GMATJudoka wrote:
Ex. 3: -2, -1, 0, 1; Product is 2; insuff.
The product here is 0, not 2, so that's why your calculations led you to an incorrect answer.
In general, the product of n consecutive integers is always divisible by n!, so here, the product of our 4 consecutive integers is automatically divisible by 4! = 24, and in particular is divisible by 3, so Statement 1 is sufficient. There is no reason to consider zero separately.
There are two posts above that carry an 'Expert' tag that might be misleading, so to clarify:
- one post says "zero is divisible by any integer", which is definitely true if you rephrase it to say "zero is divisible by any
positive integer", but is only true, as written, if you use a definition of divisibility that is not universally accepted: by some definitions, zero is divisible by zero, and by some definitions, zero is not divisible by zero. For GMAT purposes, it's best just to think: "you can never divide by zero, so nothing is divisible by zero", though that's not an issue you'll really ever need to worry about regardless.

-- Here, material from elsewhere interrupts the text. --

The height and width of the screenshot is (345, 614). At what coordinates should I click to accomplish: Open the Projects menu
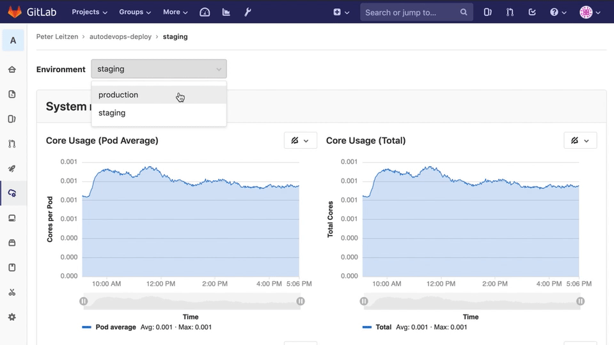coord(90,12)
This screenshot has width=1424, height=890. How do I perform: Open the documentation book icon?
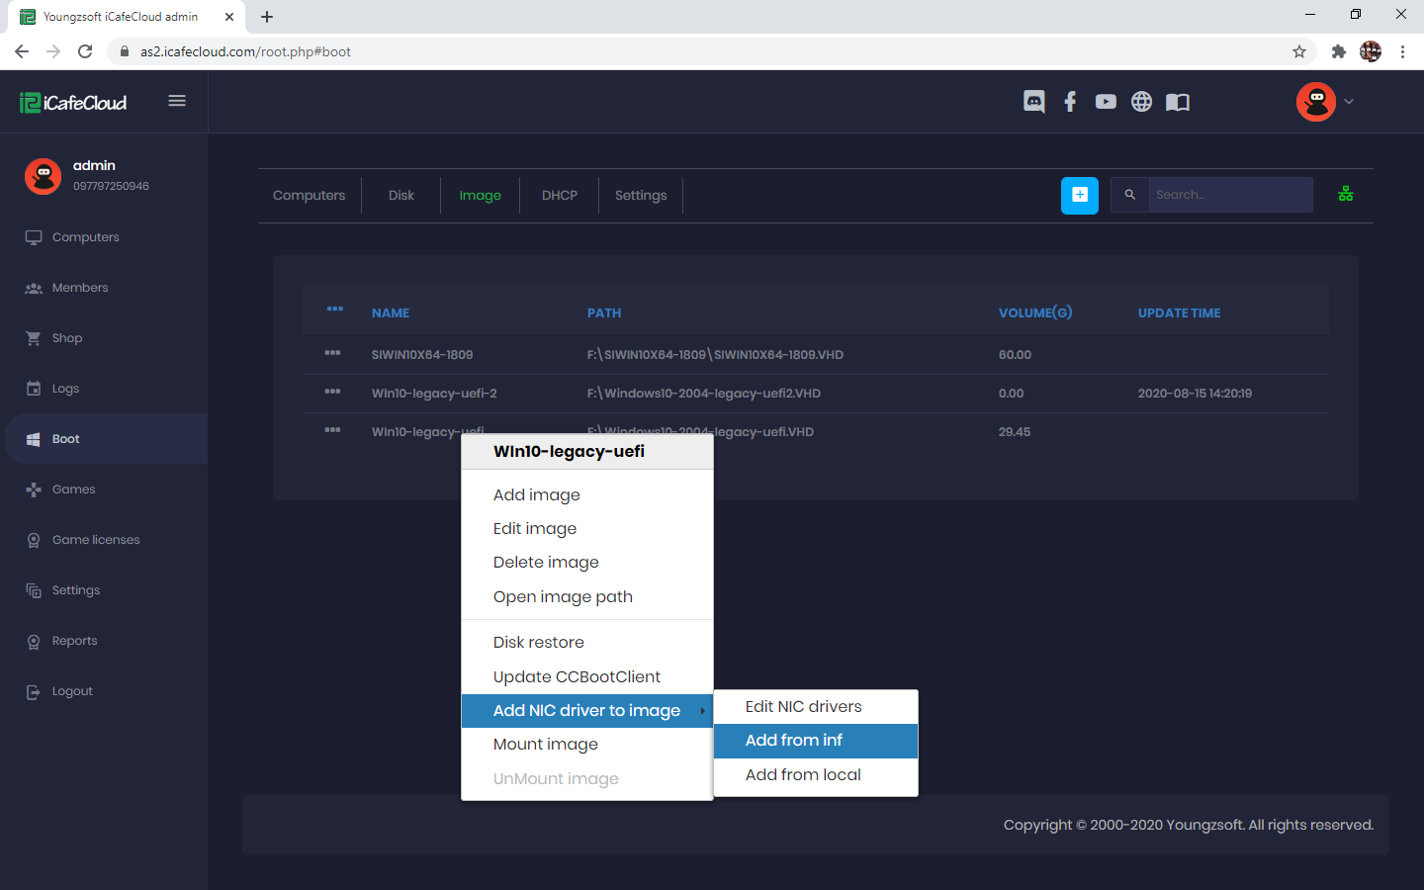pyautogui.click(x=1177, y=102)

- another post says "don't be surprised if this exact issue shows up... on test day." I'm not even sure what that means, but there is no reason whatsoever to be concerned about "issues" around zero in divisibility questions of this type. For one thing, zero follows all of the divisibility rules followed by any other positive numbers - for example, the product of n consecutive integers is always divisible by n!, whether zero is allowed to be among those integers or not. Or as another example, "multiples of 7 are 7 apart" is still true when you include zero among your multiples of seven. So you're generally just wasting time if you consider zero as a separate case in questions like this. But there's another reason you should be especially surprised if this "exact issue shows up on test day": almost all GMAT divisibility questions are restricted to positive integers only. It's normally not even permitted for any of your numbers to be zero.
While there are many unrealistic prep company questions that test certain exceptions about zero, it is almost impossible to find any official questions that do. Prep materials that encourage test takers to spend time separating out zero as a special case in questions like the one in this thread are just using up a test taker's time during a test, time that could be spent more profitably on a different question.